Putting more minority teachers in American public school classrooms may or may not have an impact on the performance gap but, clearly, if only we could close the performance gap between white students and their minority counterparts there would be many more minority teachers to fill those classrooms. We can also say with confidence that the overwhelming majority of public school districts would love to have more minority candidates from which to choose when attempting to fill teaching vacancies.

Below are a few facts from the National Center for Educational Statistics about both the performance gap in education and also about the number of minority students who go on to college; the population from which future teachers can be recruited.

The National Assessment of Educational Progress (NAEP) measures the percentage of 8th grade American students earning an assessment level of “proficient and above” in math and reading. The NAEP defines “proficient” as having “demonstrated competency over challenging subject matter, including subject-matter knowledge, application of such knowledge to real-world situations, and analytical skills appropriate to the subject matter.” Since it is vital that the knowledge and skills a student acquires transfers to life as an adult, the phrase “application of such knowledge to real-world situations” is particularly noteworthy.

In 2012, of the students in 8th grade math, 44 percent of white students were assessed as “proficient or above,” compared to only 13 percent of black students and 20 percent of Hispanic students. In reading, the scores were similar as 43 percent of white students were assessed at “proficient or above,” compared to 15 and 19 percent of black and Hispanic students, respectively. Clearly the performance gap is as real as it is ominous. That we would consider 44 percent to be an acceptable level of achievement is sad commentary on American education.
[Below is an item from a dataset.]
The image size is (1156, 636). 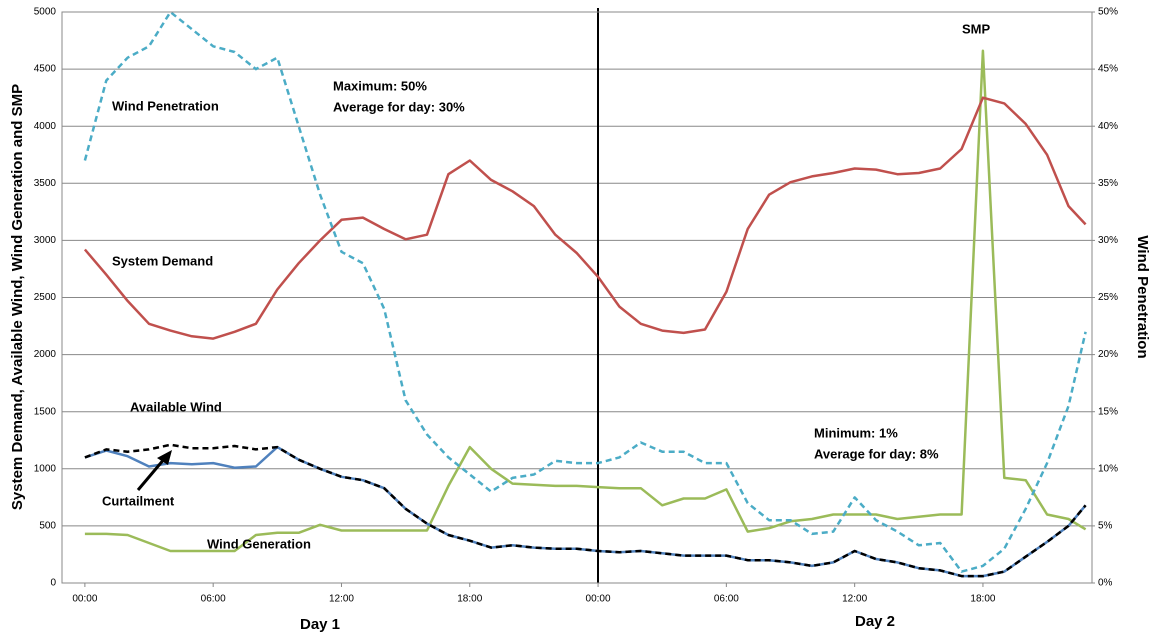 I want to click on y2-tick-label: 25%, so click(x=1108, y=298).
When looking at students enrolled in 4-year colleges and universities in the same year, 59 percent were white, 15 percent black, and 16 percent Hispanic. I suspect it is not a coincidence that the numbers are similar to the percentage of students assessed at “proficient or above” on the NAEP Assessments.

When looking at students earning bachelor degrees in the 2011-12 school year, 70 percent of the graduates were white while only 10.7 were African-American students, and 9.8 percent Hispanic. Clearly, not as many minority students are making it through to graduation compared to their white classmates.

Given that not every college graduate chooses a career in education, we should not be surprised that minority teachers are under-represented in American public school classrooms. It is a reality that can only be altered by closing the performance gap and this is where we must place our focus. Everything else is a diversion that obstructs our progress.